Vogel ve ark. (1993), A.B.D.’deki taşkın frekans standardının taşkın frekans analizlerinde Log-Pearson 3 ün kullanılmasını tavsiye etmesi ve birçok araştırmacının bu dağılıma alternatif olarak genelleştirilmiş ekstrem değer dağılımını göstermelerine rağmen, bunlara yeni bir alternatif üretmek amacıyla, A.B.D’nin güneybatısındaki 383 akarsu pik akım serileri üzerinde L-moment diyagramlarını kullanarak, değişik frekans modellerinin uygunluğunu araştırmışlardır. Aynı zamanda, orjinal Log-Pearson 3 dağılımının en uygun sonuç verdiğini gösteren Water Resources Council’in raporundaki yöntemleri tekrar denemişlerdir. Çalışmaları neticesinde, genel olarak, Log-Pearson 3, genelleştirilmiş ekstrem değer, iki ve üç parametreli Log-normal modeller bu bölgedeki taşkın akım değerlerine iyi yaklaşımlar sağladıklarını görmüşlerdir. Normal, Pearson ve Gumbel dağılımları gibi diğer dağılımlar yeterli performansı gösterememişlerdir.

16

Vogel ve Fennessey (1993), L moment diyagramlarının moment diyagramlarının yerini almaları gerektiği iddiası ile yaptıkları çalışmada, L moment ve moment diyagramlarının Massachusetts akarsuları verilerini kullanarak Gumbel, normal, uniform, üstel, Pearson-3, üç parametreli Log-normal, genelleştirilmiş Pareto, ekstrem değer, beş parametreli Wakeby dağılımları için L kurtosisi ve L çarpıklık arasındaki teorik ilişkiyi araştırmışlar ve aynı ilişkiyi momentler yöntemi için uyguladıklarında, L momentler diyagramının dağılımlara daha iyi uyduğunu tespit etmişlerdir.

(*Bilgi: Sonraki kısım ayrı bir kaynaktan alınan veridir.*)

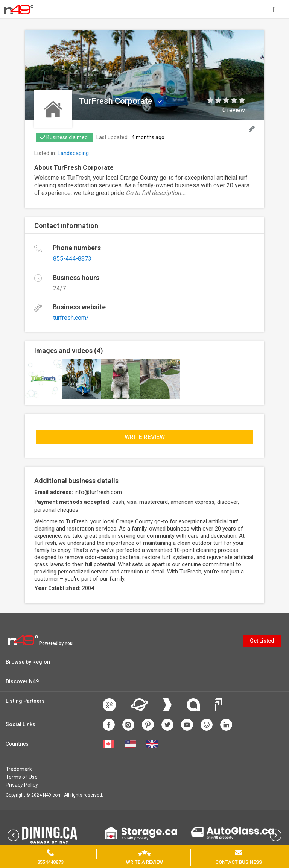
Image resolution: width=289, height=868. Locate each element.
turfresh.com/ (71, 318)
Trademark (19, 769)
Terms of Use (21, 777)
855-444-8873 (72, 258)
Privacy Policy (22, 785)
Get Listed (262, 641)
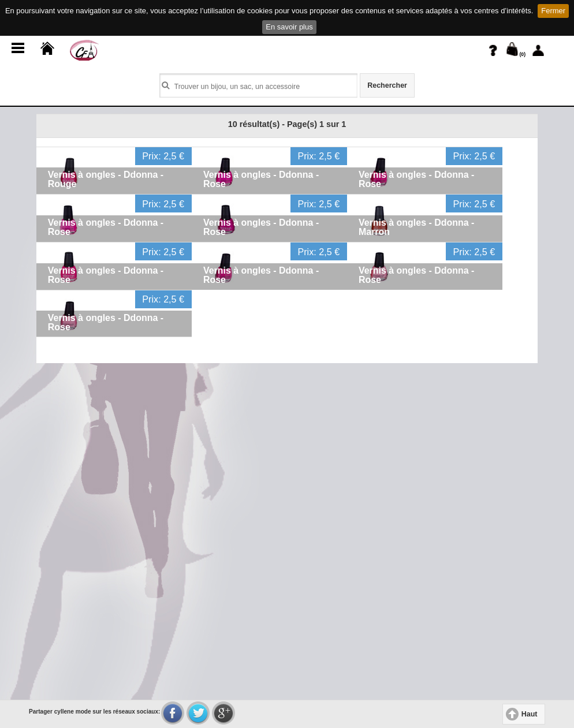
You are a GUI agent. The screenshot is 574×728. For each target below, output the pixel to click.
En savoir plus (289, 27)
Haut (530, 714)
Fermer (553, 10)
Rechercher (387, 85)
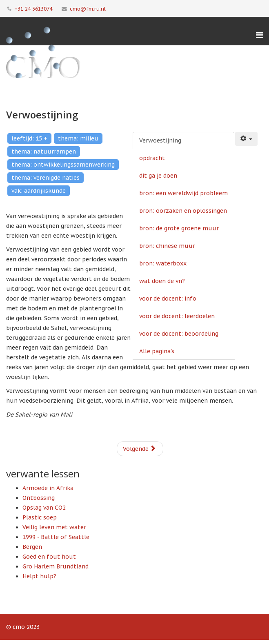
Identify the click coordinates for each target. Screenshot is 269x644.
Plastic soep (40, 517)
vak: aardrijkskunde (38, 191)
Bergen (32, 547)
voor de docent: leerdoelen (177, 316)
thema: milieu (78, 138)
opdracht (152, 158)
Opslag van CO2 (44, 508)
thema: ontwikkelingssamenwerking (63, 165)
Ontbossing (38, 498)
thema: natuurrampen (44, 152)
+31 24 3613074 (33, 9)
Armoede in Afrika (48, 488)
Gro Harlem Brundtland (56, 566)
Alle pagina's (157, 351)
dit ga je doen (158, 176)
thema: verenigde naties (45, 178)
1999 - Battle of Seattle (56, 537)
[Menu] (259, 35)
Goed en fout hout (49, 557)
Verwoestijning (160, 140)
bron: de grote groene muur (179, 228)
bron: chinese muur (167, 246)
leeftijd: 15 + (29, 138)
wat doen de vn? (162, 281)
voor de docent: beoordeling (179, 334)
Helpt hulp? (39, 576)
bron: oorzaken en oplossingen (183, 211)
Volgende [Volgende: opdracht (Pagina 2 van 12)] (139, 449)
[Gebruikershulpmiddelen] (247, 139)
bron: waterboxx (163, 263)
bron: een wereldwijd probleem (183, 193)
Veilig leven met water (54, 527)
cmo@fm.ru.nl (88, 9)
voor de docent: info (168, 299)
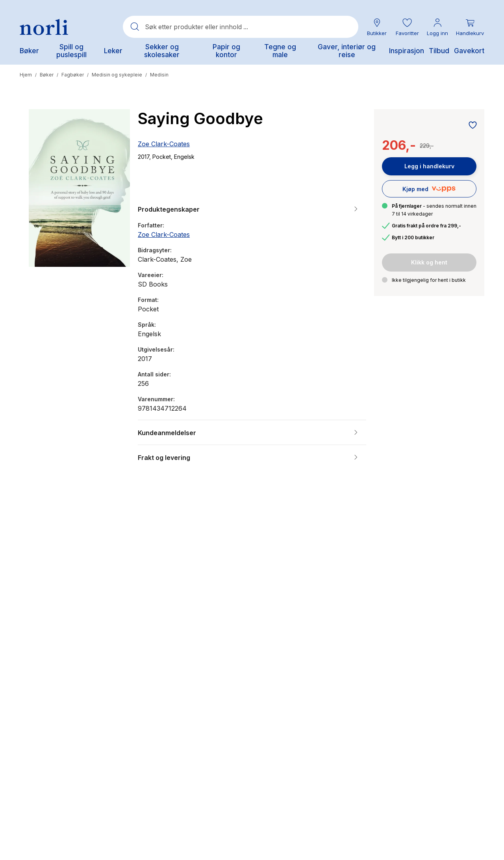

Bargaoui (1994), maksimum olabilirlik, maksimum entropi ve momentler yöntemleri arasındaki ilişkiyi tespit etmek amacıyla, dört olasılık dağılım fonksiyonundan yararlanmıştır. Bu amaçla Weibull, Pearson 3, Galton ve Gumbel dağılımlarının söz konusu yöntemlerle parametre tahmin hesaplarını ortaya koymuştur. Sonuçta, maksimum olabilirlik ve maksimum entropi yöntemlerinin momentler yönteminden farklı olarak, toplum momentlerini merkezi olmayan örnek momentlerine eşit saydıklarından her iki yönteme eleştiri getirmiştir.

Mutua (1994), Kenya’da bulunan 60 akım gözlem istasyonuna uygun en iyi olasılık dağılımını tespit etmek amacıyla, Log-normal, Pearson, Log-Pearson, Fisher- Tippet, Log- Fisher-Tippet, Boughton, Log-Boughton, Wakeby ve Log- Wakeby dağılımlarını söz konusu datalara uygulamıştır. Uygunluk konrolü amacıyla, “Akaike Information Criterion” metodunu kullanmıştır. Çalışma sonucunda Wakeby ve Log- normal dağılımlarını en uygun dağılımlar olarak tespit etmiştir.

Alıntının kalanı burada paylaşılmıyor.